◆ WHAT IS EXPECTED
From the entries underneath, give the number of lines holding the word "Guide", without any other words.

———

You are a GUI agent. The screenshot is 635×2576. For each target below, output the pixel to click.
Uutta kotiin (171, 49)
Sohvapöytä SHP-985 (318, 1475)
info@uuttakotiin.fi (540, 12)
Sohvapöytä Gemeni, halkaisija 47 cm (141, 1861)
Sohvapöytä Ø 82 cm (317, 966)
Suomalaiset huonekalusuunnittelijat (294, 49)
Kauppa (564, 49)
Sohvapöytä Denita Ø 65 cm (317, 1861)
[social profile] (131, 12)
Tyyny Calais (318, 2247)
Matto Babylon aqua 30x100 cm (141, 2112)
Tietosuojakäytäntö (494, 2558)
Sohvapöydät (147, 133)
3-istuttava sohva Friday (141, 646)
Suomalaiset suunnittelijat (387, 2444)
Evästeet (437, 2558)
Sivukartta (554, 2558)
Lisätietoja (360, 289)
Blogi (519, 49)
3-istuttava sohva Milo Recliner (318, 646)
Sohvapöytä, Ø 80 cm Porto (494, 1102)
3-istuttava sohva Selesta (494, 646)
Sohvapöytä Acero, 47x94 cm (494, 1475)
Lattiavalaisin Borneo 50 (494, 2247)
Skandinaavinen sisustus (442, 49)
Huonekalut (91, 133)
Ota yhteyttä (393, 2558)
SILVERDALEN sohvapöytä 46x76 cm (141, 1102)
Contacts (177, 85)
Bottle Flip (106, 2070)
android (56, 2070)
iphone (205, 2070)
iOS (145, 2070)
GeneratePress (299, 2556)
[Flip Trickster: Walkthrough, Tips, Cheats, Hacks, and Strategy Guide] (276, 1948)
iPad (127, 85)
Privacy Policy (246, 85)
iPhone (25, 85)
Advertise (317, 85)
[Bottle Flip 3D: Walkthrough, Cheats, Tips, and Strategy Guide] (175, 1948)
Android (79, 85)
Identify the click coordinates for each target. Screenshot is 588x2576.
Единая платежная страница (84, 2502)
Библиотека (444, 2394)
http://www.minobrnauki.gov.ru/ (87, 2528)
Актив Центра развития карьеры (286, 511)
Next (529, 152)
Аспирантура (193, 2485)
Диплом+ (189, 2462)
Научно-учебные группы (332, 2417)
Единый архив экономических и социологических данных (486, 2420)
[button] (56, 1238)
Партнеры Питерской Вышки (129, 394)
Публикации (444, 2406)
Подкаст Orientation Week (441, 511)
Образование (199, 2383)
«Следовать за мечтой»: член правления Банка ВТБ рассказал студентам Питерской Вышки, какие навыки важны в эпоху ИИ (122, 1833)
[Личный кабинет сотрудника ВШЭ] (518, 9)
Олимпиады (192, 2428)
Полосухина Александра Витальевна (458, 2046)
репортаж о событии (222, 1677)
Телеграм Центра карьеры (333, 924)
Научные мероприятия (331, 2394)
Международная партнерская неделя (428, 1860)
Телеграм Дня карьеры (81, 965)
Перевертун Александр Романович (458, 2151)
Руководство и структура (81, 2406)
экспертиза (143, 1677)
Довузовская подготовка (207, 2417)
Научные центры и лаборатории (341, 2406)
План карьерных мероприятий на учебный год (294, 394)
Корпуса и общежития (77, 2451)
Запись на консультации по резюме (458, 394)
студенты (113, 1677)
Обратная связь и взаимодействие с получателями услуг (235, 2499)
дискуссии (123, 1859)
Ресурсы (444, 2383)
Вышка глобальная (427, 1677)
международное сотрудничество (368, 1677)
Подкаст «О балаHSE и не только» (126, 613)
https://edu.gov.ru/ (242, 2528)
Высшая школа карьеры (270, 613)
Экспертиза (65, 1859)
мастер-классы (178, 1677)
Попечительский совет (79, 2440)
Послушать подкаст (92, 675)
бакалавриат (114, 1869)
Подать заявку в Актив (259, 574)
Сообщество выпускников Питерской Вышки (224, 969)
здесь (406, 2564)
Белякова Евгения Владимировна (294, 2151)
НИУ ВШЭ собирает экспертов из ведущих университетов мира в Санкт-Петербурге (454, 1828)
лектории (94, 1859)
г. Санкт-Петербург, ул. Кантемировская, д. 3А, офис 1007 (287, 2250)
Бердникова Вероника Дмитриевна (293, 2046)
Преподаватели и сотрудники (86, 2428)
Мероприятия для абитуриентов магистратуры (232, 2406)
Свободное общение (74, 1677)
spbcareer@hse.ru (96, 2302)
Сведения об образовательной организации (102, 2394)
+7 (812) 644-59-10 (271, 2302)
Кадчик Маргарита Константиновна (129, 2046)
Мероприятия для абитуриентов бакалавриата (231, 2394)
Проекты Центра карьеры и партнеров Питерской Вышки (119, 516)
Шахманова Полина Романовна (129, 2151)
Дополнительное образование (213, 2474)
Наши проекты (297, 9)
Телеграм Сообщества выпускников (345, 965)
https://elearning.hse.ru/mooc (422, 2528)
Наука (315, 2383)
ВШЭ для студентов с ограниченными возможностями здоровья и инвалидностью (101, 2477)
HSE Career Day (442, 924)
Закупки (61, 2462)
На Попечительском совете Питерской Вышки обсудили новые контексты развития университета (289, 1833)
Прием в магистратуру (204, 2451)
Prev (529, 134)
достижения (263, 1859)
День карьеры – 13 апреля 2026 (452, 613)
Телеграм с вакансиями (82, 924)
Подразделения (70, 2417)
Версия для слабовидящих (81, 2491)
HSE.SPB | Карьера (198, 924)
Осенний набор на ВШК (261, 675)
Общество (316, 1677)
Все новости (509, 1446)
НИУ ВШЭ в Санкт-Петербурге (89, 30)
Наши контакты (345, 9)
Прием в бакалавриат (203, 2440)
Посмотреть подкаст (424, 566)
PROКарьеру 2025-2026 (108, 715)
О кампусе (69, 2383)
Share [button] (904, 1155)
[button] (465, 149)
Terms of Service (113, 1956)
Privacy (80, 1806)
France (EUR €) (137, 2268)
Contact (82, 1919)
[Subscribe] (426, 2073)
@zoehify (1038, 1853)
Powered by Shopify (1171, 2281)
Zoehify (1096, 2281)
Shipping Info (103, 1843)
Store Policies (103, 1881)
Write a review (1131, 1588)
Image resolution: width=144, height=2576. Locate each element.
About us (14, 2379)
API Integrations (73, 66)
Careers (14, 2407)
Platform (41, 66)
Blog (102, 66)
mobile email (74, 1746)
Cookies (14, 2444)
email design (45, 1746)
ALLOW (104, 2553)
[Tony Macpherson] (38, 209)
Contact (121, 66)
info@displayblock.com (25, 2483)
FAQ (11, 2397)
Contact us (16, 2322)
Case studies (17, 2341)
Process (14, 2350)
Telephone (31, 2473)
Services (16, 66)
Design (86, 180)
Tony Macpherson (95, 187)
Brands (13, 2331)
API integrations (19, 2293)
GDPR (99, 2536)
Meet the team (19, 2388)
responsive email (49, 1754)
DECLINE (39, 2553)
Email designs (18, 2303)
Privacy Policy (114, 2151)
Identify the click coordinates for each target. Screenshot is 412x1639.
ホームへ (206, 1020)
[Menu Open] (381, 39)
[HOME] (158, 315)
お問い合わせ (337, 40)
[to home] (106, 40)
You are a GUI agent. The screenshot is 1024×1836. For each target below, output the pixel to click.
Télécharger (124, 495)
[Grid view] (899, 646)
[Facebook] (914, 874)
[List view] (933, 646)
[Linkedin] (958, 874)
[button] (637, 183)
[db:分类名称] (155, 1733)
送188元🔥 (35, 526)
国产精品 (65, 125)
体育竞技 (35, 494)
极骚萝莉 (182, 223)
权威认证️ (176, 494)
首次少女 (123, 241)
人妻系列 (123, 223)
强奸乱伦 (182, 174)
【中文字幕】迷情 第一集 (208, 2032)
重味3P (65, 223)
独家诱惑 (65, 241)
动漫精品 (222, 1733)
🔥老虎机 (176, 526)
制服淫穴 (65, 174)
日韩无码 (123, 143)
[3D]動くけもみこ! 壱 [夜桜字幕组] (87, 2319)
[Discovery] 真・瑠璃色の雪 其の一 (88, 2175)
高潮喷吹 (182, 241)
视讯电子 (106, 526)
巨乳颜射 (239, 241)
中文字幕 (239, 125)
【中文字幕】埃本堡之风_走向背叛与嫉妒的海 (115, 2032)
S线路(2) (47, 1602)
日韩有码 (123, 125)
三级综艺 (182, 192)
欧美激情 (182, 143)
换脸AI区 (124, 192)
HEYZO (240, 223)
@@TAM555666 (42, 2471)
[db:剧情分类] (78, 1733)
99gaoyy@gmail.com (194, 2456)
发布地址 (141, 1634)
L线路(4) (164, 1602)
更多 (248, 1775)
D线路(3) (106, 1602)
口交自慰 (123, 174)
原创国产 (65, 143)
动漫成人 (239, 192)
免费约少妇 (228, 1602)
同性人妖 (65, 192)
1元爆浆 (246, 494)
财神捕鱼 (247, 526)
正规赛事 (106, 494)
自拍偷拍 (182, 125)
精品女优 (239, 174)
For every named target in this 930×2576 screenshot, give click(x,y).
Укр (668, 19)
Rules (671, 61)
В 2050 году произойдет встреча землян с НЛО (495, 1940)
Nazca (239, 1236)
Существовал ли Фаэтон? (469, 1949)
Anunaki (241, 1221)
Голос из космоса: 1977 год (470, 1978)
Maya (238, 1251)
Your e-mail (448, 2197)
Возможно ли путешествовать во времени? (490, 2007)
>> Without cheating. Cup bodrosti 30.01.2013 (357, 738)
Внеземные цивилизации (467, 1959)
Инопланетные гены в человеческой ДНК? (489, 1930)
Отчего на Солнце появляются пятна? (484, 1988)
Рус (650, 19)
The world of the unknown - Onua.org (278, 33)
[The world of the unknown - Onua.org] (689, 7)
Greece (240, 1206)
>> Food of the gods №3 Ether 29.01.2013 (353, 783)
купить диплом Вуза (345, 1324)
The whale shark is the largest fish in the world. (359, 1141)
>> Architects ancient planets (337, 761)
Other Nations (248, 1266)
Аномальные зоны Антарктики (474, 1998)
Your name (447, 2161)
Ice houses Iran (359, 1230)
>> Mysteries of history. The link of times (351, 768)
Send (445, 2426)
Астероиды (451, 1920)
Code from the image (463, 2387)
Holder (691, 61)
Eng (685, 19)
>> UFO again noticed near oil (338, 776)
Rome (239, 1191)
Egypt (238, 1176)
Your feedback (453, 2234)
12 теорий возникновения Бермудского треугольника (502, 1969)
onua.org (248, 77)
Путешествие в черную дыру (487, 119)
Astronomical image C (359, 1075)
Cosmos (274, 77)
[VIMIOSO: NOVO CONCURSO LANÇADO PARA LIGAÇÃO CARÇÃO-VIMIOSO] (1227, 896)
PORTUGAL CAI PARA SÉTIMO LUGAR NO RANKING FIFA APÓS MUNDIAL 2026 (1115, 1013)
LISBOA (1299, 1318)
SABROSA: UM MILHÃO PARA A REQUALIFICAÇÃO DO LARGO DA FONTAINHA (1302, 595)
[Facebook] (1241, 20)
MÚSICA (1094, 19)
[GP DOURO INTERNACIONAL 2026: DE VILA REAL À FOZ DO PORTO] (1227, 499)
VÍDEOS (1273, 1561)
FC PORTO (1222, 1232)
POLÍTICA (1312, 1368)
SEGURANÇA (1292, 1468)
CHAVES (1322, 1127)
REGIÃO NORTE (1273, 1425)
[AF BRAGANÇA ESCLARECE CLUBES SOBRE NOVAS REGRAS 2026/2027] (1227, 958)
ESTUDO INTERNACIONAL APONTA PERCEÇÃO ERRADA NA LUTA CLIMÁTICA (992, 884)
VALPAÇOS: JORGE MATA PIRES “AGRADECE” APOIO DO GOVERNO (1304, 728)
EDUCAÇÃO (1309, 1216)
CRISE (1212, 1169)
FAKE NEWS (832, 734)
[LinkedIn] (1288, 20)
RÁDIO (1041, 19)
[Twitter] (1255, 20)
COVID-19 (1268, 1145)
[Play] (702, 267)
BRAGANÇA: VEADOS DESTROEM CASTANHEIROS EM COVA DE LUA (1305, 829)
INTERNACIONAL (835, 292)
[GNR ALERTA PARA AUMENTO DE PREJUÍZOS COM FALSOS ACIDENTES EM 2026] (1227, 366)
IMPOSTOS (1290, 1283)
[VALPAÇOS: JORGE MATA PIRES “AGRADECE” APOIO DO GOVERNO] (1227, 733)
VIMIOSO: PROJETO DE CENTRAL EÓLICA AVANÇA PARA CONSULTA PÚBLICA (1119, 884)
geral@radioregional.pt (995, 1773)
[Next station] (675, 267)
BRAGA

———

◆ WRITTEN REPLY
2